● **Document section**:
■ ■ ■ ■ ■
Radio frequency identification has been hailed not only as a great tracking technology but also as a way to stop counterfeiters from sneaking fake products into the supply chain. Drug companies and manufacturers of high-priced goods are attaching RFID tags at the item level and using the unique Electronic Product Code on each tag to authenticate the product. But some security experts say it's only a matter of time before counterfeiters outsmart the system. Now, some RFID vendors are taking steps to outsmart counterfeiters.

While each EPC is unique, someone could read it from one tag and encode it on another, a practice called cloning. Some HF tags have a built-in feature that can easily thwart attempts at cloning. The International Standards Organization (ISO) requires manufacturers to encode a unique, unalterable number to the memory of each chip used to create HF ISO 15693 RFID inlays. End users, such as pharmaceutical company Pfizer, use this unique chip ID to authenticate products by associating it with the EPC encoded to the tag. Even if a counterfeiter were able to lift the EPC from a tag attached to a vial of Viagra and encode it to another HF tag attached to a counterfeit vial, the tag's chip ID wouldn't match Pfizer's records.


Tags made with Impinj's Monza/ID chip could help pharmaceutical companies authenticate their products.
■ ■ ■ ■ ■
● **Work request A**:
In the passage on RFID and counterfeiting, switch every "counterfeiters" to "forgers" and rewrite everything from "Radio frequency identification" down to "to outsmart counterfeiters.".
● **Work request B**:
Pick up the passage on RFID and counterfeiting where it stops, and continue it.

● **Recorded data**:
■ ■ ■ ■ ■
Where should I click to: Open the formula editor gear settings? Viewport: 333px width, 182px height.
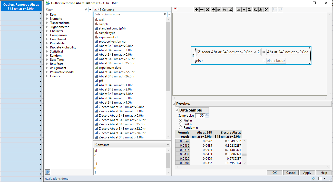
■ ■ ■ ■ ■
● **Answer area A**:
Radio frequency identification has been hailed not only as a great tracking technology but also as a way to stop forgers from sneaking fake products into the supply chain. Drug companies and manufacturers of high-priced goods are attaching RFID tags at the item level and using the unique Electronic Product Code on each tag to authenticate the product. But some security experts say it's only a matter of time before forgers outsmart the system. Now, some RFID vendors are taking steps to outsmart forgers.

● **Answer area B**:
The EPC Gen 2 standard lacks this built-in protection, because it doesn't require chipmakers to encode a unique identifier to each Gen 2 chip. Impinj encoded its first Gen 2 chip, the Monza, with the same product and manufacturer ID. But last summer Impinj began producing the Monza/ID chip, which uses a unique chip identifier that lets end users take advantage of this second identifier to authenticate their products.

But Mike Sheriff, CEO of Airgate Technologies, says using ISO or EPC tags with factory-programmable identifiers is not a foolproof anticounterfeiting measure. While RFID tags based on published standards allow easy data exchange between partners and encourage competition among vendors to create low-cost, interoperable RFID goods, the tag technology is public knowledge, making it susceptible to reverse engineering by counterfeiters.